Да уж, невольно подумал Лэйд, едва ли этому потрепанному океаном корыту когда-нибудь стяжать Голубую ленту Атлантики[227], будет неплохо, если оно, по крайней мере, сможет отвалить от пристани, не оставив на ней половину оснастки…
Ее палубу не помешало бы покрасить, а такелаж хорошенько обновить, многие снасти свисали с него, точно обрывки водорослей. Даже трубы, курившиеся почти невидимым в темноте дымом, по верхнему краю успели обрасти ржавой бахромой. И эта шаланда в самом деле призвана служить вестником между мирами? Эта ржавая кастрюля в силах преодолеть сопротивление всемогущего божества? Черт побери, скорее она затонет, как только поймает первую же волну, уже не говоря о том, какая ужасная качка должна мучить пассажиров в ее пузатом, с малой осадкой, брюхе!

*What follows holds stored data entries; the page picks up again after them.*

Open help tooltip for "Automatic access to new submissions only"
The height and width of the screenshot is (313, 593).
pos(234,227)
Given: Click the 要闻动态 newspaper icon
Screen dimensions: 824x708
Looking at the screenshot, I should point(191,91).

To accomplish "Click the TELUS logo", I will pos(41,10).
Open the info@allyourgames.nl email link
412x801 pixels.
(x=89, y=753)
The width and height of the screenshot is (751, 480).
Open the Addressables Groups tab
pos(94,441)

И все же Лэйд не мог оторвать от «Мемфиды» глаз с той самой секунды, когда его взгляд нащупал ее силуэт у причала. А что, если бы чей-то бесплотный голос вдруг спросил бы его сейчас — «Готовы ли вы подняться на борт, мистер Лайвстоун?..»
Я бы сказал «да», подумал Лэйд, полируя взглядом бок корабля, испещренный чешуйками старой краски. И спросил, какую руку мне надо отрубить, чтобы оплатить билет.

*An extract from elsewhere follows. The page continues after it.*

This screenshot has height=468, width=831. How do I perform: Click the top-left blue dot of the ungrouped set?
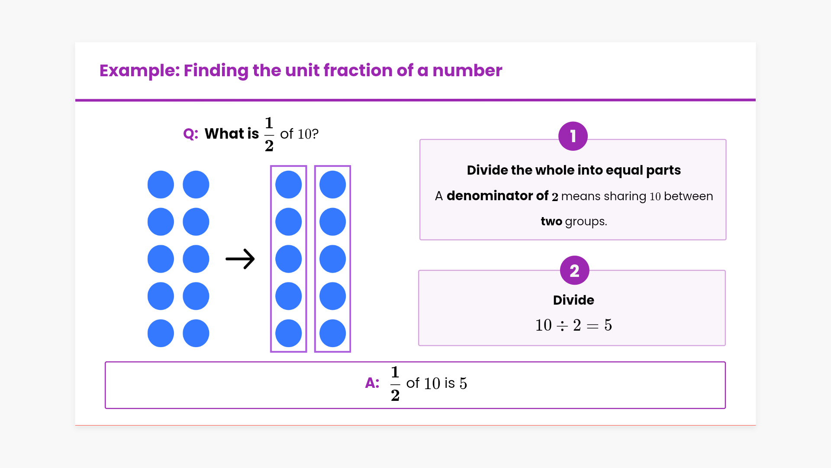tap(161, 185)
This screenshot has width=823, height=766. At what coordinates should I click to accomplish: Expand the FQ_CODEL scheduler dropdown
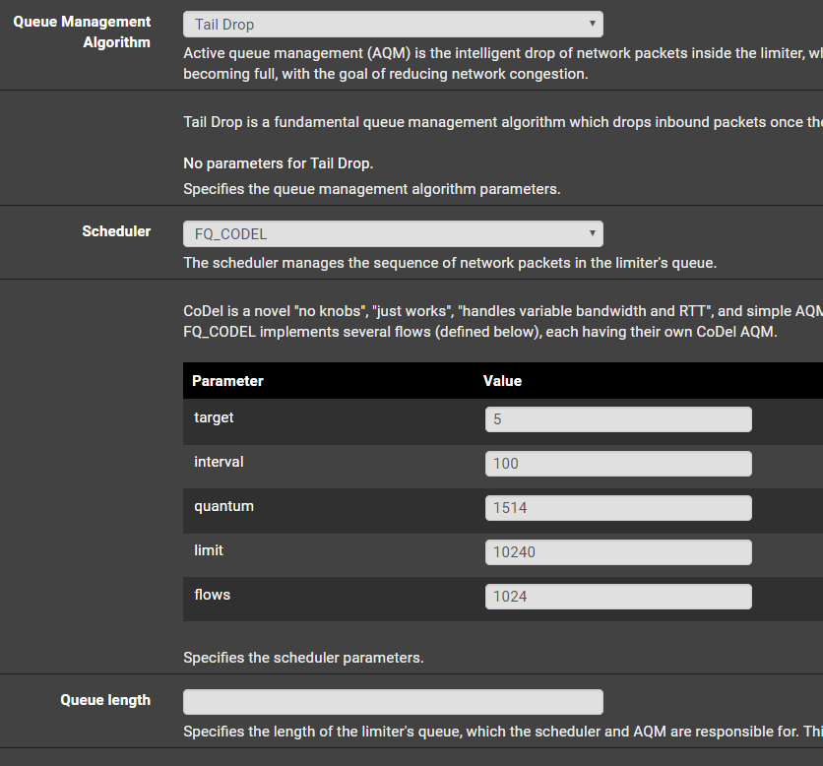pyautogui.click(x=393, y=234)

Уилл молчал. Молчал все то время, что длился рассказ, молчал и после, когда они подошли к пирсу. Не задавал вопросов, как с ним это обычно бывало, не допытывался деталей, не отпускал неуместных замечаний. Просто молчал, разглядывая низкую океанскую волну, небрежно треплющую замершие у пирсов суда.
Это молчание быстро сделалось гнетущим для Лэйда. Закончив историю, он сам ощущал себя большим кораблем, из трюма которого был выгружен на пристань весь груз, непривычно полегчавшим и мающимся от неизвестности.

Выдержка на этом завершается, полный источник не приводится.